What is being asked
Report back every line of the entries that contains "your", exactly as written.

───

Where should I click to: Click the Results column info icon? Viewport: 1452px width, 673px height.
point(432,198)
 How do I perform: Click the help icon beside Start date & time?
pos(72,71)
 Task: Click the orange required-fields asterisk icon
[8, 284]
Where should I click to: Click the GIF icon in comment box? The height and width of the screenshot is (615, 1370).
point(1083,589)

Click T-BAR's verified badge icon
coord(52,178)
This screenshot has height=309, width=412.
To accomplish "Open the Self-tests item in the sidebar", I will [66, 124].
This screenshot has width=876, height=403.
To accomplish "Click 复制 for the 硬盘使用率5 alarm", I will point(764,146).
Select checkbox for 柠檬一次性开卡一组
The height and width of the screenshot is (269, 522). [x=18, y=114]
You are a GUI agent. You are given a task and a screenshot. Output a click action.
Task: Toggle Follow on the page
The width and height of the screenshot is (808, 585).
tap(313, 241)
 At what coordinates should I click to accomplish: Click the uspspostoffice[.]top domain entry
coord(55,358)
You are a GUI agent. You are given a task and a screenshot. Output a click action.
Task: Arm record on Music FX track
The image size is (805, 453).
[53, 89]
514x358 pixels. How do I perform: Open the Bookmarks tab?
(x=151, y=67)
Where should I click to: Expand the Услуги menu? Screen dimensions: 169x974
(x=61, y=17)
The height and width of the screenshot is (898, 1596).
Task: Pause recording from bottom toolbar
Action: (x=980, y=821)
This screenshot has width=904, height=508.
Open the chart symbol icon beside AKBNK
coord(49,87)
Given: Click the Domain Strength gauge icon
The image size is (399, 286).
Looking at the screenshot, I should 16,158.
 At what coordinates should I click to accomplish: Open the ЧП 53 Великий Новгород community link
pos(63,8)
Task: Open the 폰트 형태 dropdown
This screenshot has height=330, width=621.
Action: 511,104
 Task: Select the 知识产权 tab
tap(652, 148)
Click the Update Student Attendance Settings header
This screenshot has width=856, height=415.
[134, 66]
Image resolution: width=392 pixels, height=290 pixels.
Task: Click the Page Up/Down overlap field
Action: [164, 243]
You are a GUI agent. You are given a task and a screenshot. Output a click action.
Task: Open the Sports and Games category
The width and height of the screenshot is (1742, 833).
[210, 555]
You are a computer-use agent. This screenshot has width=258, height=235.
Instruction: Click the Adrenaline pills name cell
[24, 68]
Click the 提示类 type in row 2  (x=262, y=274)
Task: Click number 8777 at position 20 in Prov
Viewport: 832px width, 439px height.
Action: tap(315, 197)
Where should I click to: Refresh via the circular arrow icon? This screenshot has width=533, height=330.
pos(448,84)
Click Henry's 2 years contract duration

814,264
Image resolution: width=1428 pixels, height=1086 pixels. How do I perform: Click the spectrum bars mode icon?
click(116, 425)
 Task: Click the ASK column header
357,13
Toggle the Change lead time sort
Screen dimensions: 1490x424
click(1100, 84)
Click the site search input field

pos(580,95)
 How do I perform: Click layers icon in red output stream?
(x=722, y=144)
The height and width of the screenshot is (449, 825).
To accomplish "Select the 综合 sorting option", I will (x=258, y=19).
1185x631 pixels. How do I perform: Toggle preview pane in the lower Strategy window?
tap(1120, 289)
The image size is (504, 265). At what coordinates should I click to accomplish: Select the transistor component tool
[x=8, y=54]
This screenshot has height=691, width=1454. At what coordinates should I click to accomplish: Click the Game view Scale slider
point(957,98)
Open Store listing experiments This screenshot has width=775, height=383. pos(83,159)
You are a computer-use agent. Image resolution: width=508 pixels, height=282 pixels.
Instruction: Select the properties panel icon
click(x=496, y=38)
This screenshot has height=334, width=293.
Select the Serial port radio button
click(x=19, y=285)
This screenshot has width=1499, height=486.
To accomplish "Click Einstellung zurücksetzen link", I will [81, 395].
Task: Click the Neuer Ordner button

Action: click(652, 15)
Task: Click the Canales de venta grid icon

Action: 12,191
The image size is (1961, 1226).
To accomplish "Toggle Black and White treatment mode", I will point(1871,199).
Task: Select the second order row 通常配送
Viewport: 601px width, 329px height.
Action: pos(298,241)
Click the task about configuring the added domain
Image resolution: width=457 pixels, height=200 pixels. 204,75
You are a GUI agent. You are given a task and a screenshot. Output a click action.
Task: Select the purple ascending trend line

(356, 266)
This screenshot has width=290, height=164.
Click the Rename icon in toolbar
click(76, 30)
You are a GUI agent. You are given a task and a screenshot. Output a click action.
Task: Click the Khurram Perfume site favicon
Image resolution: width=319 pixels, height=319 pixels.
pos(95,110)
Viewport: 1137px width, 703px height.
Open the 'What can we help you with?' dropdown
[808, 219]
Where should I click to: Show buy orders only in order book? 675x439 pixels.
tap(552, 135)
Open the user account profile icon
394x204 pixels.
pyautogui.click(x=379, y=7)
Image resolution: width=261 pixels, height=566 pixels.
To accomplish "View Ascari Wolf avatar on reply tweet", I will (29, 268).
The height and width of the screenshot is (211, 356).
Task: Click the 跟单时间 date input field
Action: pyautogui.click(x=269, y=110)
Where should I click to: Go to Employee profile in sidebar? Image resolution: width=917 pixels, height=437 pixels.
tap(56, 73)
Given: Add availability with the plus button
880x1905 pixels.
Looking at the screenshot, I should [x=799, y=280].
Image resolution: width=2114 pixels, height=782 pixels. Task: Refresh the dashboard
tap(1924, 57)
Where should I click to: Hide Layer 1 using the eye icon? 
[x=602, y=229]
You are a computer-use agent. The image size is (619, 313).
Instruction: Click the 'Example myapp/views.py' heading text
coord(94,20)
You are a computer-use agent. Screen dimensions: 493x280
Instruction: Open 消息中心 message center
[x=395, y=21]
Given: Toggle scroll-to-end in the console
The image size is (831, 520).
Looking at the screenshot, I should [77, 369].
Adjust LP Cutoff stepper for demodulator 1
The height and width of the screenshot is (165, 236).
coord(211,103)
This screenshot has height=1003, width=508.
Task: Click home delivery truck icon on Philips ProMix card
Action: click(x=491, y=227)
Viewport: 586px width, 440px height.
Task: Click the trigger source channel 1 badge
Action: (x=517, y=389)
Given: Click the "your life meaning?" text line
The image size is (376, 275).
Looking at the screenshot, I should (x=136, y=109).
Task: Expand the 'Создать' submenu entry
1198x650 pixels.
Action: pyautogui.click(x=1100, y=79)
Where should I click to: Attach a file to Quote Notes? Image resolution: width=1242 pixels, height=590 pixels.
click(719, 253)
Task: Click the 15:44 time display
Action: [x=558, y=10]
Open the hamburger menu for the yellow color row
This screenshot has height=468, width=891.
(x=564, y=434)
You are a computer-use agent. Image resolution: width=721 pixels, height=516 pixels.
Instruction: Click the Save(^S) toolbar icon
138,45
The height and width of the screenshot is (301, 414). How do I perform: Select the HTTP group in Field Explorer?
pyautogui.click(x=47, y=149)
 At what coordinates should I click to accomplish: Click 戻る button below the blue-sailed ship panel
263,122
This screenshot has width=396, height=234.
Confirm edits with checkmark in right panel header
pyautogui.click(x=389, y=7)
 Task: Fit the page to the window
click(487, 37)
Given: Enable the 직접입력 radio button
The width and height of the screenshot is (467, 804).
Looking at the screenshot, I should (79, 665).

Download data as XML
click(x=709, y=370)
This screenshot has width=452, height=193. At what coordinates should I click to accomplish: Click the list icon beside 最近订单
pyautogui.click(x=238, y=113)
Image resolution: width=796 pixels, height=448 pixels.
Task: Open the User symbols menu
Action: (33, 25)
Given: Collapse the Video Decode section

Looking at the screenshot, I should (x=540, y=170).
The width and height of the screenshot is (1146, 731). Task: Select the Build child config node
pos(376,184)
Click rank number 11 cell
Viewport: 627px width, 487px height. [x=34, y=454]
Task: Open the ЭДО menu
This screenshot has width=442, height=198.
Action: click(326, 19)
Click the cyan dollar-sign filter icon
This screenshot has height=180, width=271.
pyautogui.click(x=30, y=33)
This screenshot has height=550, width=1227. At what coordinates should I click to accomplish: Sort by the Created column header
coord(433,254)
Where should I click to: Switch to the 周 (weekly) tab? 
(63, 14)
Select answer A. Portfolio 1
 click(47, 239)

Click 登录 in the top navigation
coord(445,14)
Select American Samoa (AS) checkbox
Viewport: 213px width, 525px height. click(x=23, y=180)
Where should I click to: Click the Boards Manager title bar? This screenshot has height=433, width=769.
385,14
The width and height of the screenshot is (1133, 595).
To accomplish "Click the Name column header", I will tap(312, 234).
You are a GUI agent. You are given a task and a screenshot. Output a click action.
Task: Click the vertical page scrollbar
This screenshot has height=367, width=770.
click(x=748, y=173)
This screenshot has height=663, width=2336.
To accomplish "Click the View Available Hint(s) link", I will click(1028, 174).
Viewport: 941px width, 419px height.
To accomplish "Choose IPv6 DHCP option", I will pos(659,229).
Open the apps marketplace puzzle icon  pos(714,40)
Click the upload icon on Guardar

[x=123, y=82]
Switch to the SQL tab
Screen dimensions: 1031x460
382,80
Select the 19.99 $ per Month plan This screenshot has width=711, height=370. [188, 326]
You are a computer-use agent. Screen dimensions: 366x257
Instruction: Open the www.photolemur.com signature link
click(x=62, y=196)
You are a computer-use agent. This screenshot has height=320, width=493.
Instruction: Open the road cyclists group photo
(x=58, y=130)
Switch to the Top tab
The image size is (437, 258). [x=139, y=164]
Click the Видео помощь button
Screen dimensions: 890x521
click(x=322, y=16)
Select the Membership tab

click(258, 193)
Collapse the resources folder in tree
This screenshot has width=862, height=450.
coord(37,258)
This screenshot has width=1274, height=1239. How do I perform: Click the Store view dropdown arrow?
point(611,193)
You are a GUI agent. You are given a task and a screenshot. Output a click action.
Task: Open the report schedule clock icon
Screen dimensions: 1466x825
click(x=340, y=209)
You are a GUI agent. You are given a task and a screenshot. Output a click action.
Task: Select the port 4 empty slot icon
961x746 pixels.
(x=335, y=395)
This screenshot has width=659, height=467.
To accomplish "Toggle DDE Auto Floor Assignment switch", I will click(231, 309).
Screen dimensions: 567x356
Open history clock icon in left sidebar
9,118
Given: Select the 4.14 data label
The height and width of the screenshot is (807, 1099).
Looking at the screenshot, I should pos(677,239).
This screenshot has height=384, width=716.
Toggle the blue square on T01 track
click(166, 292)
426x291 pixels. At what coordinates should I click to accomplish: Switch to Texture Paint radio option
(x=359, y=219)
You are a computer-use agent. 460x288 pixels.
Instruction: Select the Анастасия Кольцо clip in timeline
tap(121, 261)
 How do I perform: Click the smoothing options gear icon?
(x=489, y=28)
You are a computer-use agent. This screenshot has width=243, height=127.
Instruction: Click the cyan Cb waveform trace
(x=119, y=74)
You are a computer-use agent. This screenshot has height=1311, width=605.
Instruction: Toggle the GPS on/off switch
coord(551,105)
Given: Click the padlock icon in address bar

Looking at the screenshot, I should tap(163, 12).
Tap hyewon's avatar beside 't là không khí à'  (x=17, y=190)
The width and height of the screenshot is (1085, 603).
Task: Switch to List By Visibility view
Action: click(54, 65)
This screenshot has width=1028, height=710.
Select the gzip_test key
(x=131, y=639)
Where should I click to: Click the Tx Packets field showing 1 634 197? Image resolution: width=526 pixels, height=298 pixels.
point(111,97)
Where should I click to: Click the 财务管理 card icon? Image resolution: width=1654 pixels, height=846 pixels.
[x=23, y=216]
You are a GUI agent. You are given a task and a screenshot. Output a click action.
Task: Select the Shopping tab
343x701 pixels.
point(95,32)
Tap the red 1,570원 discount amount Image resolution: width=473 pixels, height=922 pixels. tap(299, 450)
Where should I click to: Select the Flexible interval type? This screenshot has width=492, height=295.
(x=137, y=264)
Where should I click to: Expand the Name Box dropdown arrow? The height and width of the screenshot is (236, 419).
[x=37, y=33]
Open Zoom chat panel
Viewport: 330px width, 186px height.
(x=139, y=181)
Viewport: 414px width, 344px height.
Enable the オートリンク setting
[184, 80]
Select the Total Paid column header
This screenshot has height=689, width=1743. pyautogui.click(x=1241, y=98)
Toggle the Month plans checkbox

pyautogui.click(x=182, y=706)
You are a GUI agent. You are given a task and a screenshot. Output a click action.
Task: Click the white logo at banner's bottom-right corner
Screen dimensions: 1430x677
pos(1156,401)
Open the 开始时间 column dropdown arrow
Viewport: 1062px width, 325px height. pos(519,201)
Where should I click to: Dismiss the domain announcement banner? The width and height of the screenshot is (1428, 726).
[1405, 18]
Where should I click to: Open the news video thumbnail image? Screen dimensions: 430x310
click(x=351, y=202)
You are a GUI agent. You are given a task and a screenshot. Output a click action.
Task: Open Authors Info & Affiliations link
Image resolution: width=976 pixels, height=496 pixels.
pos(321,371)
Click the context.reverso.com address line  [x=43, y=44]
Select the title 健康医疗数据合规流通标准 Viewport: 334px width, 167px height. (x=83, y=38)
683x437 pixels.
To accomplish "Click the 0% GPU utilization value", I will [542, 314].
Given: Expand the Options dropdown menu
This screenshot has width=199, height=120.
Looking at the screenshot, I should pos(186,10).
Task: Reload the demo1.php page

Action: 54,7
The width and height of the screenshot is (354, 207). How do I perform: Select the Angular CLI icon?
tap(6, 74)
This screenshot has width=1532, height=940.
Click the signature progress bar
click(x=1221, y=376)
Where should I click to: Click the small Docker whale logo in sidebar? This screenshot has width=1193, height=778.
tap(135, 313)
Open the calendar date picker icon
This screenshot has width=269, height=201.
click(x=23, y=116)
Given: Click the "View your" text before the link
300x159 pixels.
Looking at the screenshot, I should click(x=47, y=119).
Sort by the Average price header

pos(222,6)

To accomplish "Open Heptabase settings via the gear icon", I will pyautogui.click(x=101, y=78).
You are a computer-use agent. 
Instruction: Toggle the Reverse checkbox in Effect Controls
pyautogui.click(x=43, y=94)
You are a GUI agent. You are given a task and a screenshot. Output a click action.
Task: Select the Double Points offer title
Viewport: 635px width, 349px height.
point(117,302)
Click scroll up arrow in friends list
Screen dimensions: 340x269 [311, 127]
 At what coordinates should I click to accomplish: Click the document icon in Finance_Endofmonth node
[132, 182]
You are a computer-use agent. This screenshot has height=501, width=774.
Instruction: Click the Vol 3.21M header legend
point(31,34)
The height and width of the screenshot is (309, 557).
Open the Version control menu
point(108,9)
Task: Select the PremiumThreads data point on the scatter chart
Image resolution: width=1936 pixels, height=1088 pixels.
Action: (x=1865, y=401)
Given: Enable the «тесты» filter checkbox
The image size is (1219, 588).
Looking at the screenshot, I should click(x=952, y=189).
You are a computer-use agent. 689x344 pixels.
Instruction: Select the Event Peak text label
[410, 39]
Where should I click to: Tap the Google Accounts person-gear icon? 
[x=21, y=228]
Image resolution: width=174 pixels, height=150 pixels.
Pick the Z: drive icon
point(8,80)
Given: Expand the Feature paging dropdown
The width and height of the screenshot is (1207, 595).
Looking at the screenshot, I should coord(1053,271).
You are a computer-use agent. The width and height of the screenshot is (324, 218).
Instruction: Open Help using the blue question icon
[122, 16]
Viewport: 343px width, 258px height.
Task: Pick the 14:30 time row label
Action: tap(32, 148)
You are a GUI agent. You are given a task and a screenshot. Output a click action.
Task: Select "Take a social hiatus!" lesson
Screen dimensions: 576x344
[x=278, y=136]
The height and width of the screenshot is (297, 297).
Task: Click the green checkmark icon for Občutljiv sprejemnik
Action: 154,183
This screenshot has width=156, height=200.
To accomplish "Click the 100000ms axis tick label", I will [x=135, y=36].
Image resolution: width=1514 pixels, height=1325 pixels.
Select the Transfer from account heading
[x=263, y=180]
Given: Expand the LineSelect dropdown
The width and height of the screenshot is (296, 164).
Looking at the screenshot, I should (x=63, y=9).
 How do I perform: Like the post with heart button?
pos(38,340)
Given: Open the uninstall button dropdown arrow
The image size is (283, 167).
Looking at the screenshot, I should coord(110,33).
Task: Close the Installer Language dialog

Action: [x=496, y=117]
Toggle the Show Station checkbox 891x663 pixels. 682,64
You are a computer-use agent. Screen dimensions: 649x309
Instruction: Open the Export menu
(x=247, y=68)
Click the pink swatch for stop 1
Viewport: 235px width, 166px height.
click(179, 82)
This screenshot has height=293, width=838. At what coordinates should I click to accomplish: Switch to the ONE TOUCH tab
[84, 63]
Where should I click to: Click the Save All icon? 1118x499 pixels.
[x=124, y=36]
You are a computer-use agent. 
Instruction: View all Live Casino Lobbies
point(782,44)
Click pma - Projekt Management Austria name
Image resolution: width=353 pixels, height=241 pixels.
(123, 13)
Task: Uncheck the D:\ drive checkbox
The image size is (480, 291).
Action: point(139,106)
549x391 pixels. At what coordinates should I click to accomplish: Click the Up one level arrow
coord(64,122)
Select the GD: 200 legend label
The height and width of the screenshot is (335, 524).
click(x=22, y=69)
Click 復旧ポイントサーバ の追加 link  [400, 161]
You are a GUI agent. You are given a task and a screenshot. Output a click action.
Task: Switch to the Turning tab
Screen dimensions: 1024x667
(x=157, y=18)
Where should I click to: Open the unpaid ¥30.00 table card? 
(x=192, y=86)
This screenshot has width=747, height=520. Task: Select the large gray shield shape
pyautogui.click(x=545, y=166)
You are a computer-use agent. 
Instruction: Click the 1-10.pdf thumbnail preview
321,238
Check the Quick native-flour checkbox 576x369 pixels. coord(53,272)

───

The answer
Given: Click the "your life meaning?" text line
Given: Click the "View your" text before the link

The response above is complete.